Saved data entries
—————
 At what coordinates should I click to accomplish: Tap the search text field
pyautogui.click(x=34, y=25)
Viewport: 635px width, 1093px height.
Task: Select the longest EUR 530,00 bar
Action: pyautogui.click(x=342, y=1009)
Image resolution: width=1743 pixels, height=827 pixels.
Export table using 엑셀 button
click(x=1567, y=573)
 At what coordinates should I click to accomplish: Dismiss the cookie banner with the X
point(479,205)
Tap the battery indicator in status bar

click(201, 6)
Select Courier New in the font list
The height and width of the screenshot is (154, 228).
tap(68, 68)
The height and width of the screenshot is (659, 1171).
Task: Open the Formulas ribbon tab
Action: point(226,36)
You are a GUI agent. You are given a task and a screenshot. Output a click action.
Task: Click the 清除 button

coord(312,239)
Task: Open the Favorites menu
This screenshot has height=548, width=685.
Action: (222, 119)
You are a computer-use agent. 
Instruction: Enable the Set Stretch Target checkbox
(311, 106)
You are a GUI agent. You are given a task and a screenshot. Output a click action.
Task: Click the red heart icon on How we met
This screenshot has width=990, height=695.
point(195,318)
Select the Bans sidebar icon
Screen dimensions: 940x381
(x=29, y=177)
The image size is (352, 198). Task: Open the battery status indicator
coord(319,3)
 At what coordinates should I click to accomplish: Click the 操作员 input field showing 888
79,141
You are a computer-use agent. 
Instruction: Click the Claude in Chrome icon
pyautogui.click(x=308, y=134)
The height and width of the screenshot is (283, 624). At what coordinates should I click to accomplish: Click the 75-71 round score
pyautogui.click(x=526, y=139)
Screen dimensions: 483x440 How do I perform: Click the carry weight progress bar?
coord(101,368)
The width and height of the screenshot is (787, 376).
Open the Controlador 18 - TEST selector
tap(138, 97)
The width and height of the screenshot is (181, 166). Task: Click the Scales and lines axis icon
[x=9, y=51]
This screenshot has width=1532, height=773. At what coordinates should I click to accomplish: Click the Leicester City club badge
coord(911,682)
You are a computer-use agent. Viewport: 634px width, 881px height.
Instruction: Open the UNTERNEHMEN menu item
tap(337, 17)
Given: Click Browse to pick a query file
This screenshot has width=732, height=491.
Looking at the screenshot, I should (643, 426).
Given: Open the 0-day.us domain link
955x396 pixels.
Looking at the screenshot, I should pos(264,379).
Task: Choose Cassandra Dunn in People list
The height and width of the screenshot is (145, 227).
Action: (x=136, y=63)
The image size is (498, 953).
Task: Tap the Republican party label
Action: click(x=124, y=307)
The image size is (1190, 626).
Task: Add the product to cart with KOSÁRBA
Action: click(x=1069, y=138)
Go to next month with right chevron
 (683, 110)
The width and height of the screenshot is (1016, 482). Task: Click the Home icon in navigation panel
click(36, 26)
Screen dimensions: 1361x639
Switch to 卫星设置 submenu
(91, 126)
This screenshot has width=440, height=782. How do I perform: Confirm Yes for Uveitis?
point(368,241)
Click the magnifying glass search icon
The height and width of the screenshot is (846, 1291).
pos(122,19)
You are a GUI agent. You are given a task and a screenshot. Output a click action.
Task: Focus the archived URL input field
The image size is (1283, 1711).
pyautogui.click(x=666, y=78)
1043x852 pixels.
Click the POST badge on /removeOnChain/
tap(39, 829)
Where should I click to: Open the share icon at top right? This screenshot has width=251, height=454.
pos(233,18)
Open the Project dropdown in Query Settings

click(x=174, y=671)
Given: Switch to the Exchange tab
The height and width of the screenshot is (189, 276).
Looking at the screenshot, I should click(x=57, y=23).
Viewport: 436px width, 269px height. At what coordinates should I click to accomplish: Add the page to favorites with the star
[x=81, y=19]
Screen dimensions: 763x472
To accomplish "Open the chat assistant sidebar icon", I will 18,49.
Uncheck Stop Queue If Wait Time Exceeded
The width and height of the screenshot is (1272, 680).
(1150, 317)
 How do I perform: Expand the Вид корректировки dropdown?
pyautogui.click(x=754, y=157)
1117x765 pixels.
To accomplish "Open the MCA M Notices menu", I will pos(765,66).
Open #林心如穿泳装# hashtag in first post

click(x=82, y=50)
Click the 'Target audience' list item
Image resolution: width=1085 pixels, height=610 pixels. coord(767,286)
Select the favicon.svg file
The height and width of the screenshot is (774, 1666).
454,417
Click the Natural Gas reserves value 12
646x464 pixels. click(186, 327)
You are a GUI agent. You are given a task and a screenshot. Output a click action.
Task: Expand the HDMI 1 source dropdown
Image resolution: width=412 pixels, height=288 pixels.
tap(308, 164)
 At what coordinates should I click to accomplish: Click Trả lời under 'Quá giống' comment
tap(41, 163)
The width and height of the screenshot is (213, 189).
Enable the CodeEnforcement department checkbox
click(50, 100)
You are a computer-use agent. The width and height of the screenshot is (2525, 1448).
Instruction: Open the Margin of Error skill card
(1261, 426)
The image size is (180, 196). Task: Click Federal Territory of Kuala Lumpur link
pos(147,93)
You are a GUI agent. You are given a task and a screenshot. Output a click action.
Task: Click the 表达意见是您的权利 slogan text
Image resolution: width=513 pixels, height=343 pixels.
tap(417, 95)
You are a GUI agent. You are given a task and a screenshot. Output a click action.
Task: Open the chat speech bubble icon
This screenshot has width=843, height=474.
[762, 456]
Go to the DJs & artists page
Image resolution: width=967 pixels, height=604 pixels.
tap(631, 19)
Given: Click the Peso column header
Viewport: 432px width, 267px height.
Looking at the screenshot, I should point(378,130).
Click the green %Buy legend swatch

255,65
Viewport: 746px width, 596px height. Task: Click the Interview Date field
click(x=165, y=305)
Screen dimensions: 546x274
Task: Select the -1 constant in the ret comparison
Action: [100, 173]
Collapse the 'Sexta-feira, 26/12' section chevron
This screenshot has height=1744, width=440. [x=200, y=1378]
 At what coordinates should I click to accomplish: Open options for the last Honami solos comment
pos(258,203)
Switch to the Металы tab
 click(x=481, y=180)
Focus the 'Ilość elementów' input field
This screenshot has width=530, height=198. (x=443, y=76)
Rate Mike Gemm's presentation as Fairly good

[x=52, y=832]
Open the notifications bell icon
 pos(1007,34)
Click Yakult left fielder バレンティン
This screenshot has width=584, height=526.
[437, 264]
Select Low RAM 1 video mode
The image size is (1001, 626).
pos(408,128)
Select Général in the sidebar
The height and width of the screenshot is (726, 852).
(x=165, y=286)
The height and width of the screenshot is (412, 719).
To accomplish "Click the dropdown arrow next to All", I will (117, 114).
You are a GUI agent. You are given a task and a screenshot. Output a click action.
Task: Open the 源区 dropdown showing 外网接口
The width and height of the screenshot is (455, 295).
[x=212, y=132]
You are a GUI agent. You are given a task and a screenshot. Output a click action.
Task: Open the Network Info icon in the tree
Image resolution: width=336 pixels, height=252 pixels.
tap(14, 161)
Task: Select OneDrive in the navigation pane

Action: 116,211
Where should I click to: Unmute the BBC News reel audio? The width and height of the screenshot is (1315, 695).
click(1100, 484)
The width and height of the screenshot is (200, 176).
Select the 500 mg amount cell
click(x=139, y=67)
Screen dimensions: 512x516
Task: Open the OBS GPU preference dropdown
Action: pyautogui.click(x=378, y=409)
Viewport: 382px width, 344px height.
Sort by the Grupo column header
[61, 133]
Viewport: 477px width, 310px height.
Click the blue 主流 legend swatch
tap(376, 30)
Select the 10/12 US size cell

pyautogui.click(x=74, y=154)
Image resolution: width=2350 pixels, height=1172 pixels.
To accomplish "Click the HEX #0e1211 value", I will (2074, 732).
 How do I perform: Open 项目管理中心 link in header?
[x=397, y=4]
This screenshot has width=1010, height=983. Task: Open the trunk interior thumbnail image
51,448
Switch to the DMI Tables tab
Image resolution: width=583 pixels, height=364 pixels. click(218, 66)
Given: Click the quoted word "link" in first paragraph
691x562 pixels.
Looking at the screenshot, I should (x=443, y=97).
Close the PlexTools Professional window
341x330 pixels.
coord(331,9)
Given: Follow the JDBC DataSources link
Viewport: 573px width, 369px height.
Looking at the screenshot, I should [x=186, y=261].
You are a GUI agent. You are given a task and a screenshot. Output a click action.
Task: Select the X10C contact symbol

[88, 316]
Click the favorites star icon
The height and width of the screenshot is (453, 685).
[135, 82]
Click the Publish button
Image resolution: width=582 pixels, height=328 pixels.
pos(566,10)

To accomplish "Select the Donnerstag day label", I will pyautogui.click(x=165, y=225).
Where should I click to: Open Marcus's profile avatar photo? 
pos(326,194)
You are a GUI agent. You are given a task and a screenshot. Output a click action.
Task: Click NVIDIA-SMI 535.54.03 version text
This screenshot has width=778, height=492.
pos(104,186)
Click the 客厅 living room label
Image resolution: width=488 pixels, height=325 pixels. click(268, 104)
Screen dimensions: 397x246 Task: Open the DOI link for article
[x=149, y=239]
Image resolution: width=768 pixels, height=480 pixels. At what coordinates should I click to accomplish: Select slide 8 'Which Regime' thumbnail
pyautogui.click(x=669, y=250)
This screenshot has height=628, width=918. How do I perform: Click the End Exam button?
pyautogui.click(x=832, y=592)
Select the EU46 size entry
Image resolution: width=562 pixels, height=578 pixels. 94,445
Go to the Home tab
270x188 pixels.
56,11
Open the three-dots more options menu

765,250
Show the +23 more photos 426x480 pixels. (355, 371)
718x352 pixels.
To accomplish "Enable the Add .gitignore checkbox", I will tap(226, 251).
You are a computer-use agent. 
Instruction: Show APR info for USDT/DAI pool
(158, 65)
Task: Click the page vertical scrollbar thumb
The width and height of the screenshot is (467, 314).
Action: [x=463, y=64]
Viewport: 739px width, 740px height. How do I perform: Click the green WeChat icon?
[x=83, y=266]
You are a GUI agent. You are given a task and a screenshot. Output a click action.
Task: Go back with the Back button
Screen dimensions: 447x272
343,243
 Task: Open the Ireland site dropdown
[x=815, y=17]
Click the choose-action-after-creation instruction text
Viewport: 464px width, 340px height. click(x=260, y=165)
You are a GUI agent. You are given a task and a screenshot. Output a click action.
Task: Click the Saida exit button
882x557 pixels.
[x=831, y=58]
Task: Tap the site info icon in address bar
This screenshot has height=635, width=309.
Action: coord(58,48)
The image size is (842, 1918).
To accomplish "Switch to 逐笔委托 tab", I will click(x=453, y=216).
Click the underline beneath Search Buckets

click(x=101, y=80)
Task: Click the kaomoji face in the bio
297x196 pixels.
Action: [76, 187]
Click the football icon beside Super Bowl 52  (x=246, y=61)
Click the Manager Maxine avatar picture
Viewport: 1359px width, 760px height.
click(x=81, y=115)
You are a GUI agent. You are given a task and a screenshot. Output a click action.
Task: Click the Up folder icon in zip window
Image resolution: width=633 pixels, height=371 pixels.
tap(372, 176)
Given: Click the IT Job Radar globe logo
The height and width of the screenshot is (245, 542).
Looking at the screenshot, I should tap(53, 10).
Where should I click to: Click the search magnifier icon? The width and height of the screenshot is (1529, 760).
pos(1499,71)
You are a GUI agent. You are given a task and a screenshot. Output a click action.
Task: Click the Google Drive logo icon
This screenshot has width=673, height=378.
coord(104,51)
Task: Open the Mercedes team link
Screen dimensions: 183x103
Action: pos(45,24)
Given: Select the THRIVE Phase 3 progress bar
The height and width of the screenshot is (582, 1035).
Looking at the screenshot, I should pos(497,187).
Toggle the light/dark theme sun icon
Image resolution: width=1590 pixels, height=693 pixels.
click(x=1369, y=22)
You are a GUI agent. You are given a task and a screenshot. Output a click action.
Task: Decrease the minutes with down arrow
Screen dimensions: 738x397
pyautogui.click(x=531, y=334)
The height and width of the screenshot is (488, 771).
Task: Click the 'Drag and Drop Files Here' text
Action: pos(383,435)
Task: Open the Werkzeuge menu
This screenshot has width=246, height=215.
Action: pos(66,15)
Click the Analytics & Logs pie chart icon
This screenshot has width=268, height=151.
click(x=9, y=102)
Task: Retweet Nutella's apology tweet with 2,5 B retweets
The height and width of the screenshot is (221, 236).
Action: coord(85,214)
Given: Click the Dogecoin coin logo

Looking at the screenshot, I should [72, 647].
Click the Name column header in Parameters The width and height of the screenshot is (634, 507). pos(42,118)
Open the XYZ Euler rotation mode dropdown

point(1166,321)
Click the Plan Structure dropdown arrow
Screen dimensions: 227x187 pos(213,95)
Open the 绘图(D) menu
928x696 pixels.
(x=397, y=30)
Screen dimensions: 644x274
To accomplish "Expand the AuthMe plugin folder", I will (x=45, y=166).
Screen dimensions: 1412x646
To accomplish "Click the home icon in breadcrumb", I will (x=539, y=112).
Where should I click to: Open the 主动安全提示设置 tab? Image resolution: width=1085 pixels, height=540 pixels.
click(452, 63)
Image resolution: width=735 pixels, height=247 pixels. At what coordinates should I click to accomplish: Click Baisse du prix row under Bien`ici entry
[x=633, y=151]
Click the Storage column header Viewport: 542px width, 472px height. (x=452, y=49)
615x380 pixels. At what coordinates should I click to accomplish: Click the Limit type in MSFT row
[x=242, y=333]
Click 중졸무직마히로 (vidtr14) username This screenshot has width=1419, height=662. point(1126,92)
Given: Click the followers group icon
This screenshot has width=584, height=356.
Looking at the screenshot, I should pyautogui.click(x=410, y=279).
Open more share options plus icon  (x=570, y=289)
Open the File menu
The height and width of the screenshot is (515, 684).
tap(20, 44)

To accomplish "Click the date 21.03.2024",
—————
TASK INSTRUCTIONS
Using the entries above, give the number of lines that carry the string "window", without anything else.

COMPLETED TASK
2